OHSU

Other Projects

AGENCY FOR HEALTHCARE RESEARCH AND QUALITY EFFECTIVE HEALTH CARE PROGRAM

The Effective Health Care (EHC) Program provides health care decision makers (consumers, clinicians, policymakers, and other stakeholders) with high quality information about health care interventions. The information provided is based on government funded research comparing different treatments and interventions for various health conditions. The EHC Program is sponsored by the Agency for Healthcare Research and Quality (AHRQ) in the federal Department of Health and Human Services (DHHS). Investigators at Evidence-based Practice Centers and other institutions compare available evidence, or generate new evidence, on health care treatments and technologies.

Research findings are then translated into easy to read summary guides that highlight the main points from the research. The goal of the EHC Program is to help people make well-informed health care decisions based on the best available evidence.

The Center for Evidence-based Policy comprised the Stakeholder Engagement Team for the EHC Program from 2007 to 2010. In this role, the Center designed and provided ongoing support of strategic stakeholder engagement activities, including:
  • Staffing and facilitating a national advisory group of stakeholders
  • Recruiting stakeholders and stakeholder organizations for participation in EHC Program research processes
  • Recruiting and assisting stakeholders and stakeholder organizations in the nomination of research topics
  • Strategically engaging and supporting stakeholders and stakeholder organization involved in EHC Program activities
  • Supporting and training investigators in the effective engagement of stakeholders in research processes
  • Designing and executing pilot projects to improve stakeholder engagement techniques
  • Staffing and facilitating national forums to prioritize research in areas with low levels of evidence, or few available research topics

EARLY CHILDHOOD AND FAMILY INVESTMENT POLICY

Every year about 45,000 children are born in Oregon. Nearly half of these children are exposed to socio-economic, physical or relational risk factors which adversely impact their ability to develop the foundations of school success. These include poverty, unstable family backgrounds, substance abuse, criminal records and negative peer associations. Today, Oregon spends approximately $380 million per year on services for children ages 0 to 5, not including healthcare, K-12 and tertiary human services. Currently there is also a wide range of public, private and non-profit programs, services and organizations focused on early childhood care and education. Although some of these programs and services are delivering very good results, Oregon does not consistently track these results. The programs and services do not work in concert and some are disconnected from the K-12 education system.

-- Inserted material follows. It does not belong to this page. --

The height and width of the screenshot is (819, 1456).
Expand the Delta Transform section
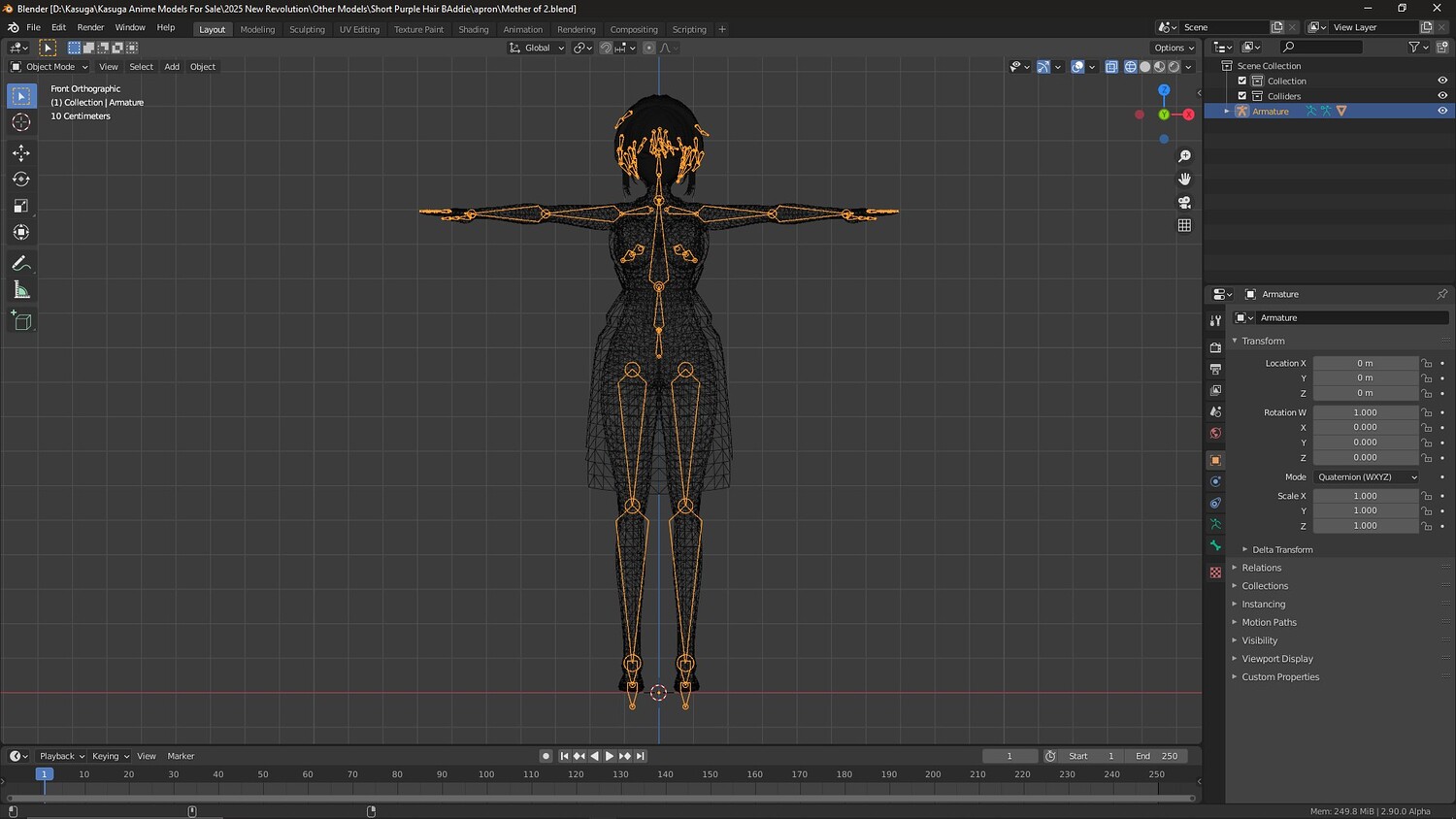click(1281, 550)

Seeing these challenges as an opportunity for fundamental systemic change, Governor Kitzhaber appointed an Early Childhood and Family Investment team to recommend strategies for a sustained investment in early childhood as a foundational element in achieving the state’s long term educational and economic objectives. Based on the Governor’s charge, the goal of the Early Childhood and Family Investment team was to integrate state funded services, agencies and structures to ensure that every child enters school ready and able to learn, enters first grade ready to read, and leaves first grade reading.

After surveying the research and reaching out to early childhood service providers across the state, the team produced a set of recommendations that change the way in which Oregon identifies, delivers, and funds services  so that a more efficient, accountable approach is used which delivers measurable results. The Governor has since created the Early Learning Design Team, who will work through June 30, 2011 and design the implementation of these recommendations.  Implementation may require enactment by the 2012 legislature as well as interim, non-legislative processes to implement a new system as of July 1, 2012.

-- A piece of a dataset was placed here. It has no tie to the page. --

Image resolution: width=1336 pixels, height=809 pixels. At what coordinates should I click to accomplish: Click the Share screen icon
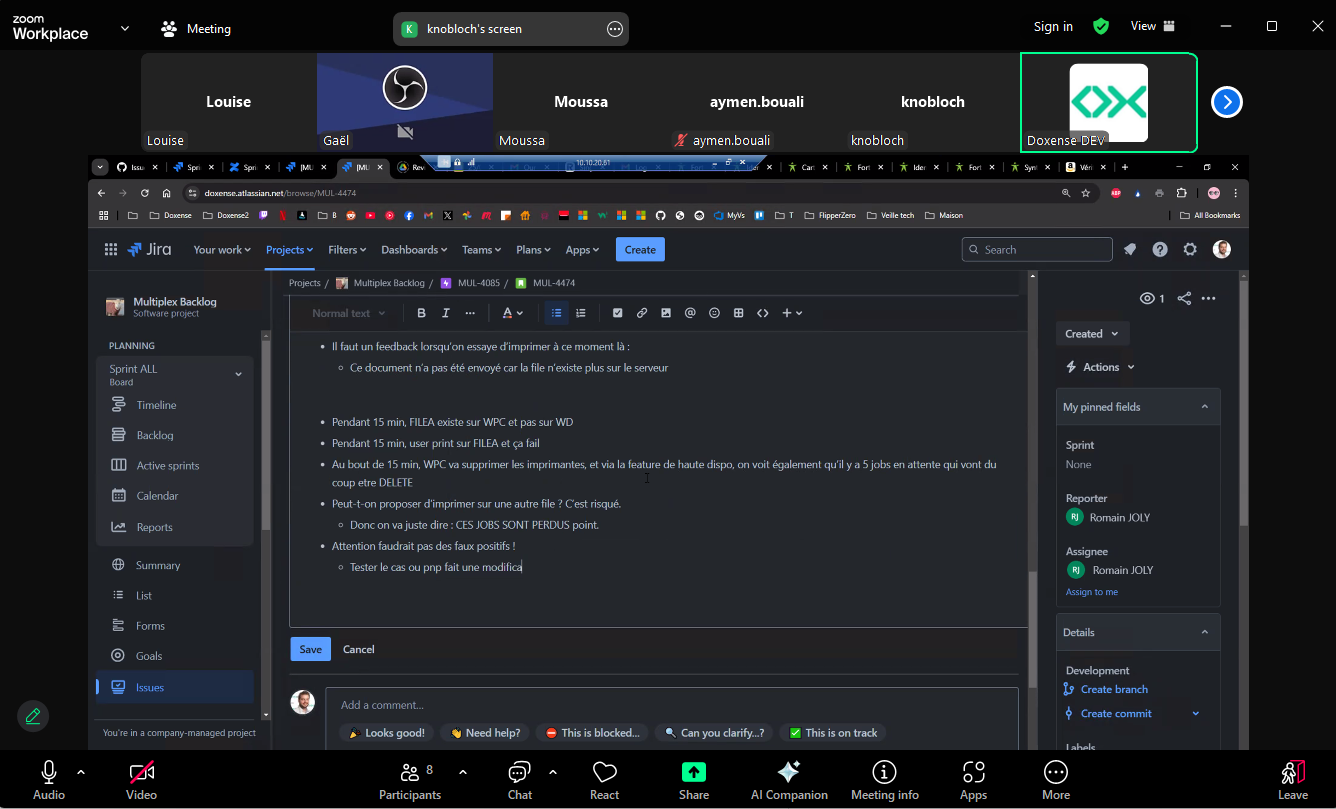[x=693, y=773]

Staff from the Center for Evidence-based Policy co-chaired and staffed the production of the initial set of recommendations and will continue with the ongoing design and implementation efforts.

Early Childhood Transition Project Report


PREVENTION HEALTH AND WELLNESS

An overwhelming majority of our healthcare resources are directed towards one of the least influential factors on health status – acute care. Our current systems do not address the predominate influences on our health status. Americans currently spend 80% of healthcare resources to treat preventable, acute medical complications, despite the fact that the greatest influences on our lifetime health status are social, lifestyle, behavioral and socio-economic factors. With diminishing resources and increasing demands, we can no longer afford to ignore prevention and focus predominately on acute conditions in isolation of their underlying social and behavioral factors. Nor can we afford to focus on any of these factors in isolation.

The Prevention and Wellness Health Demonstration (PWHD) Project is a collaboration of community partners convened by the Oregon Community Foundation, and representing government, health, and social sectors, working together to address this problem. The PWHD collaborative is working to design:

  1. A public-private partnership that pilots the Early Childhood and Family Investment report, and integrates health and social support services for a defined population of children in Multnomah County with complex health and behavioral conditions. The Project plans to combine and coordinate the management of lifestyle and behavioral factors on health status, with an emphasis on prevention and maximizing the capacity of individuals and families to oversee their own wellbeing; and

  2. An innovative finance approach, similar to tax increment financing. In this approach, partners would be advanced resources to fund collaborative care. Remuneration of the investment would be delayed in order to accrue return, and would adhere to rigorous financial controls and program accountability.

The Center for Evidence-based Policy is leading and staffing these efforts.